» **СТРАНИЦА**:
↓
Географическое положении Испании, обстоятельства ее истории и, что немаловажно, близость беспокойного Ватикана помешали испанцам погрузиться в христианскую спячку, хотя и она не вполне миновала их. Излом выразился в особом, испанском варианте. Они создали самую свирепую инквизицию; на испанской почве возник орден иезуитов. Завоевали полмира и поднялись до высоты великого искусства, вдохновленного, как и инквизиция, христианством. Инквизиция - несомненное выражение надрыва, излома народной судьбы, признак истерии в религиозном рвении. Испанцы вообще показали жестокий характер, и не все согласятся, что они оставили добрую память в истории, сыщутся и крепко ими ущемленные, навсегда на них обиженные. Англичане, пожалуй, недовольны тем, что "эти испанцы" не похожи на них и, судя по всему, нимало не стремятся уподобиться им, англичанам, немцы, кто знает, не сердятся ли, что не они написали Дон-Кихота. Вообще, живущим в середине, в умеренности и вынужденном смешении, как-то, скорее всего, не по душе, подозрительны и не очень приятны живущие "по краям" и оттого имеющие более широкий кругозор и больше способности к кипению жизни.
Между тем, творя христианское искусство и достигнув в нем незаурядного мастерства, испанцы в то же время выработали, как в этом искусстве, так и в национальном мироощущении, отнюдь не христианское, не жизнеутверждающее отношение к проблеме смерти. Это ли не отражение внутреннего протеста? Русские ищут иное царство, другого бога, не того, что достался им на земле, испанцы словно "оживают" после смерти, только и начинают жить, испытав смерть. Их отношение к смерти направлено против жизни лишь с точки зрения ортодоксального христианства, по сути же дела они стремятся через смерть, через испытание и мистическое очищение смертью проникнуться глубинной, "живой" жизнью, древней и вечной, всегдашней и юной, как их поэзия.
Христос, как сообщают апостолы, воскрес после смерти, и это должно, по мнению христианских идеологов, укреплять веру в бессмертие души, повышать уровень духовного оптимизма, а никак не воспитывать целый народ в поклонении смерти. Но суть тут, в этих испанских делах, не в вере или безверии, не в столкновении оптимизма с пессимизмом или трагического с комическим, речь идет, прежде всего, о прямом воззрении на смерть, лишенном всякой патетики отношении к ней и непосредственном переживании ее, неком соучастии. Лорка писал: "Во всех странах смерть означает конец. Она приходит - и занавес падает. А в Испании нет. В Испании занавес только тогда и поднимается. Множество людей живут в Испании, словно запертые в четырех стенах до самой смерти, лишь тогда их вытаскивают на солнце. Мертвец в Испании - более живой, чем мертвец в любом другом месте земного шара: его профиль ранит, как лезвие бритвы. Шутки о смерти и молчаливое ее созерцание привычны испанцам".
↑
» **ЛИСТИНГ**:
↓
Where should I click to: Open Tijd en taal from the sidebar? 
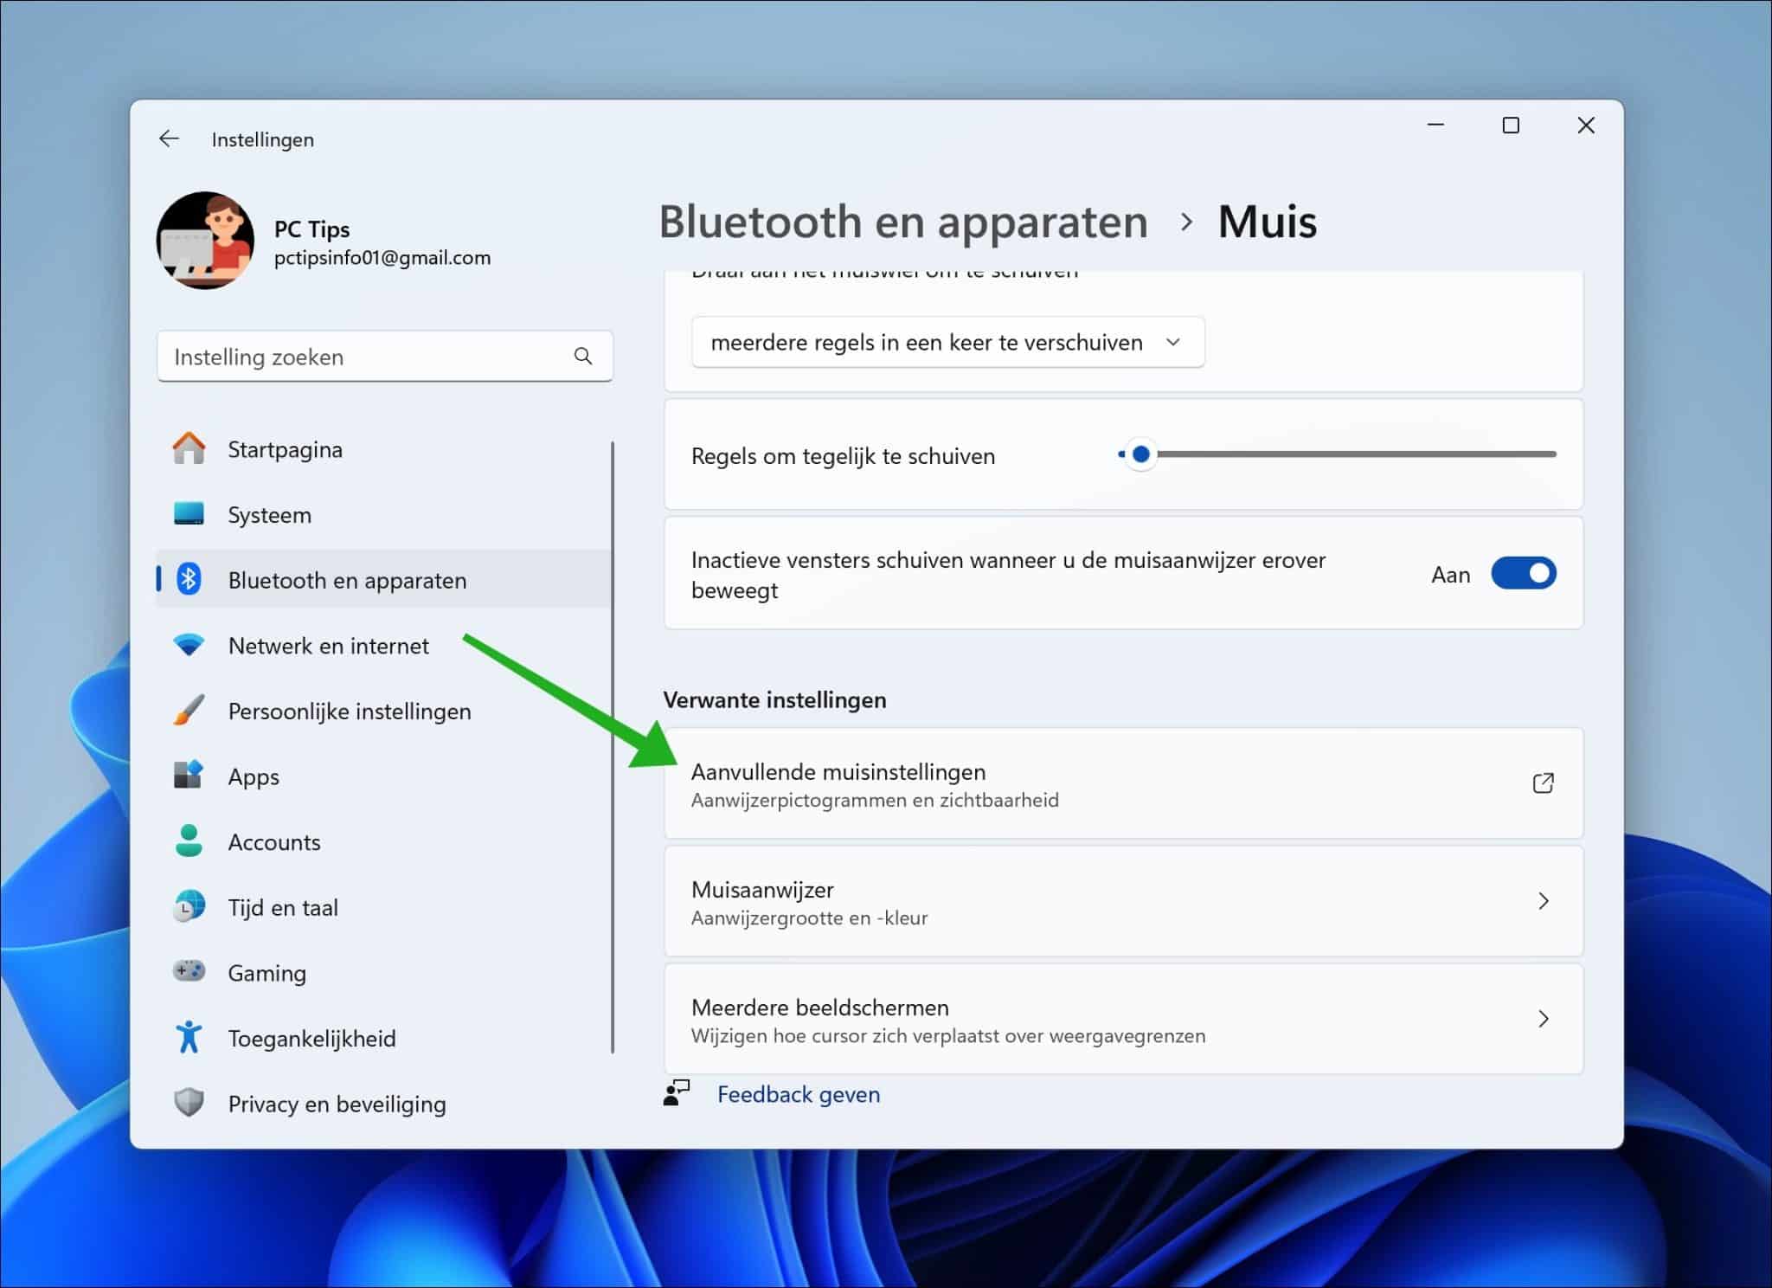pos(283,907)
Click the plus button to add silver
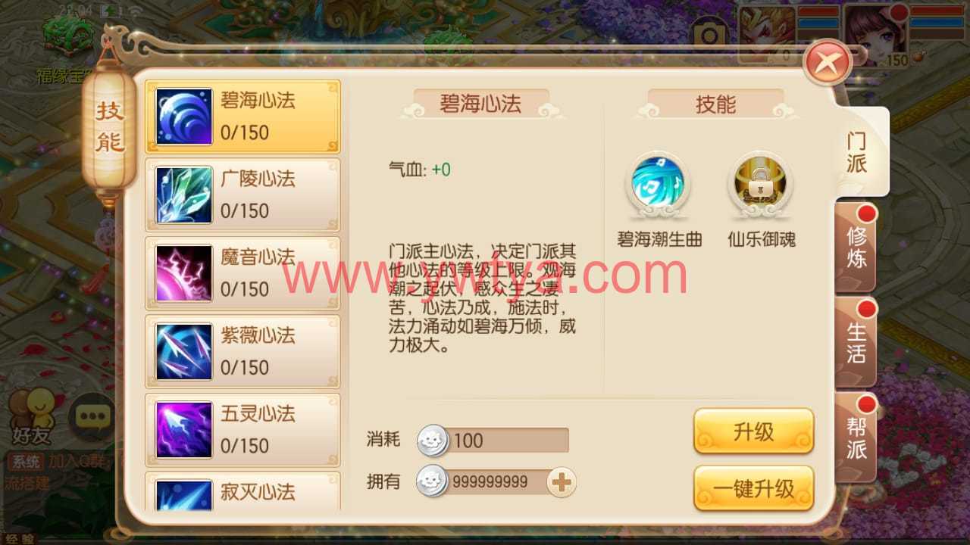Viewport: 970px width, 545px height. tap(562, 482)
↑
↓
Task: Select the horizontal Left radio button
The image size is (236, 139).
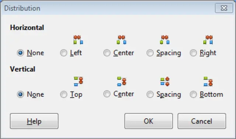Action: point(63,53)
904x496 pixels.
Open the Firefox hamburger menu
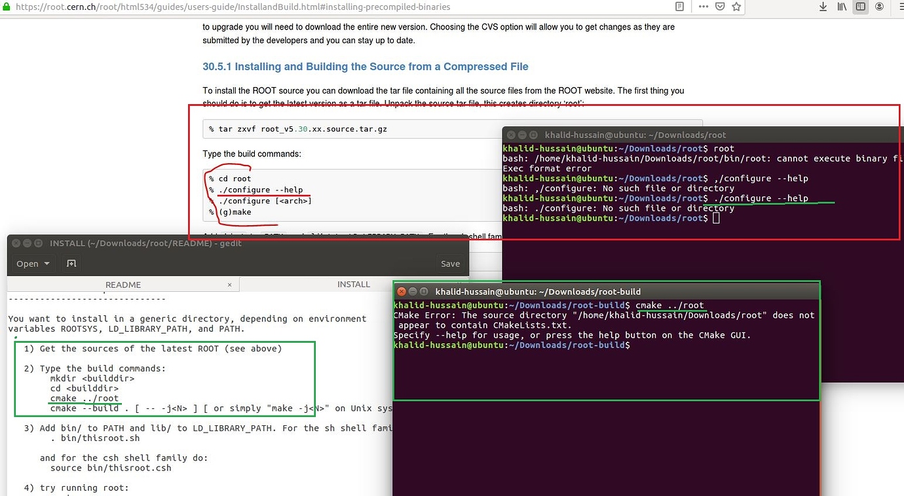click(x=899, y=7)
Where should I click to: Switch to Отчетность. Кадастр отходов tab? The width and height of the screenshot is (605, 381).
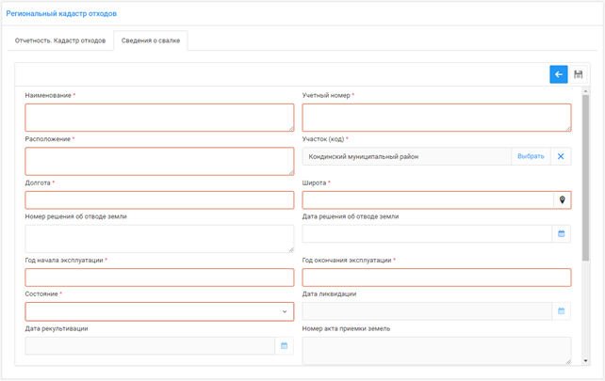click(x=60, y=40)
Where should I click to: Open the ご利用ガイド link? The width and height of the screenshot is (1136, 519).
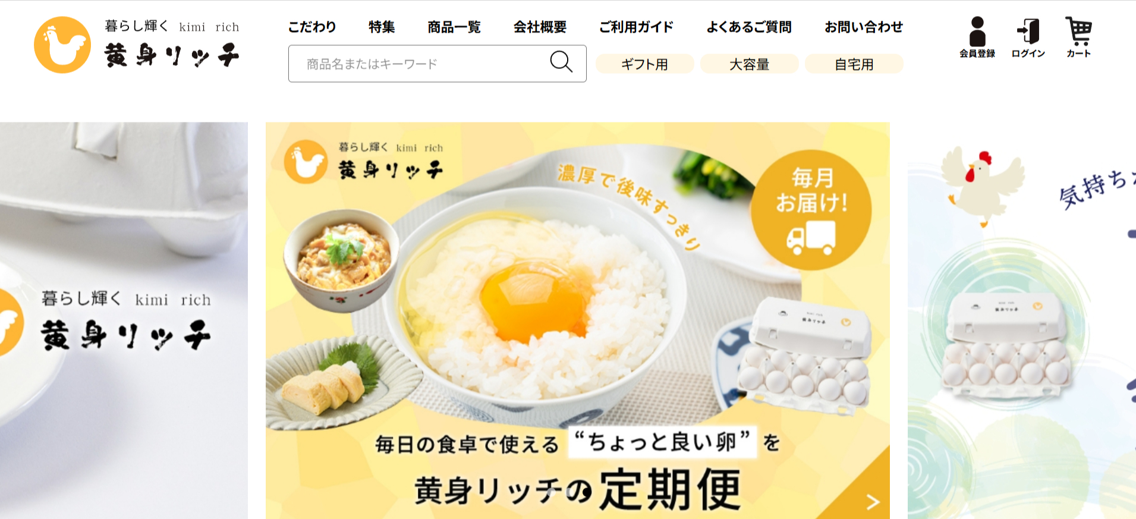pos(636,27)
↑
↓
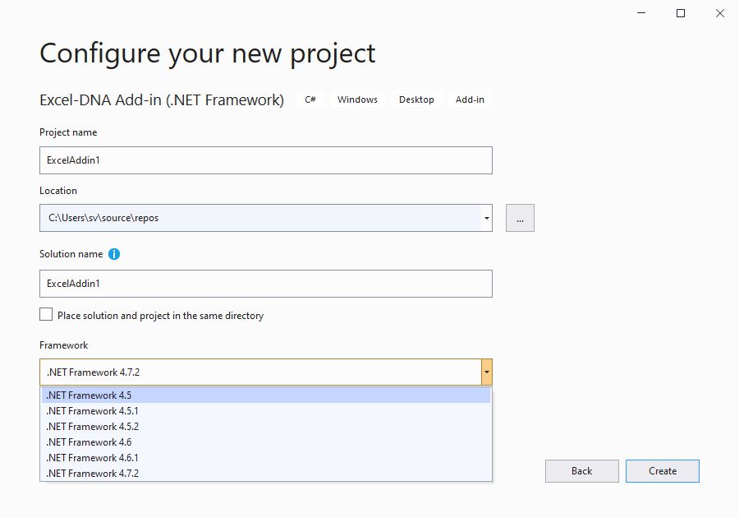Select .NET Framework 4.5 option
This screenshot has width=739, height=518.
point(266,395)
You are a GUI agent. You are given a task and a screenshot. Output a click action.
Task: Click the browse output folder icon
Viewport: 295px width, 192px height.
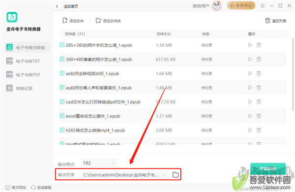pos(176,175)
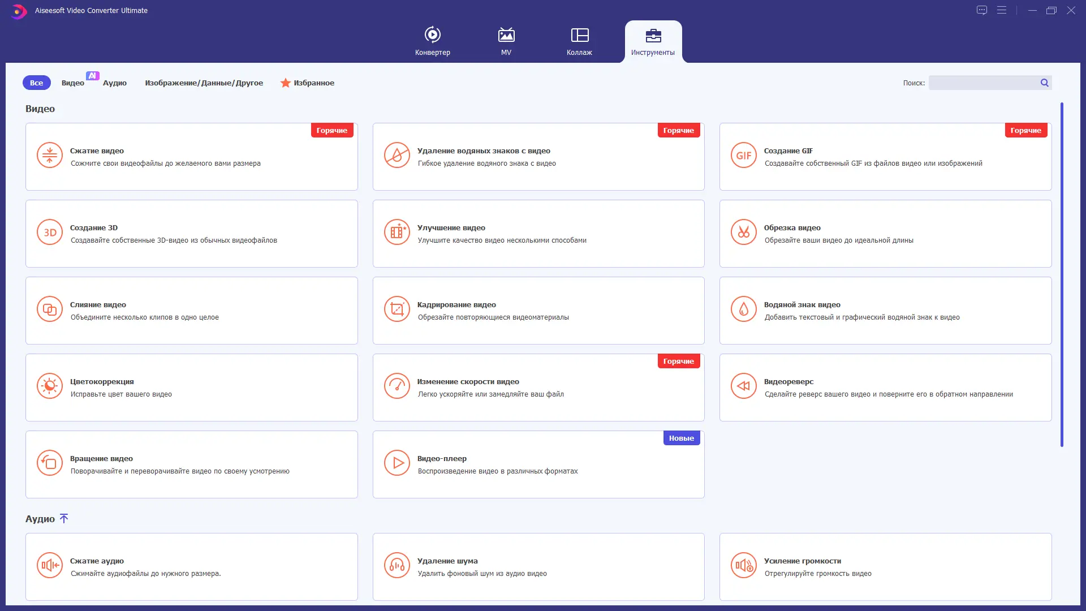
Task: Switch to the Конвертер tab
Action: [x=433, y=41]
↑
» **ЦЕЛЬ**: Перепишите фрагмент текста об отношении испанцев к смерти, начиная со слов «Между тем, творя» и заканчивая словами «как их поэзия.». При этом замените «мистическое очищение» на «духовное очищение».

» **РЕШЁННАЯ ЗАДАЧА**:
Между тем, творя христианское искусство и достигнув в нем незаурядного мастерства, испанцы в то же время выработали, как в этом искусстве, так и в национальном мироощущении, отнюдь не христианское, не жизнеутверждающее отношение к проблеме смерти. Это ли не отражение внутреннего протеста? Русские ищут иное царство, другого бога, не того, что достался им на земле, испанцы словно "оживают" после смерти, только и начинают жить, испытав смерть. Их отношение к смерти направлено против жизни лишь с точки зрения ортодоксального христианства, по сути же дела они стремятся через смерть, через испытание и духовное очищение смертью проникнуться глубинной, "живой" жизнью, древней и вечной, всегдашней и юной, как их поэзия.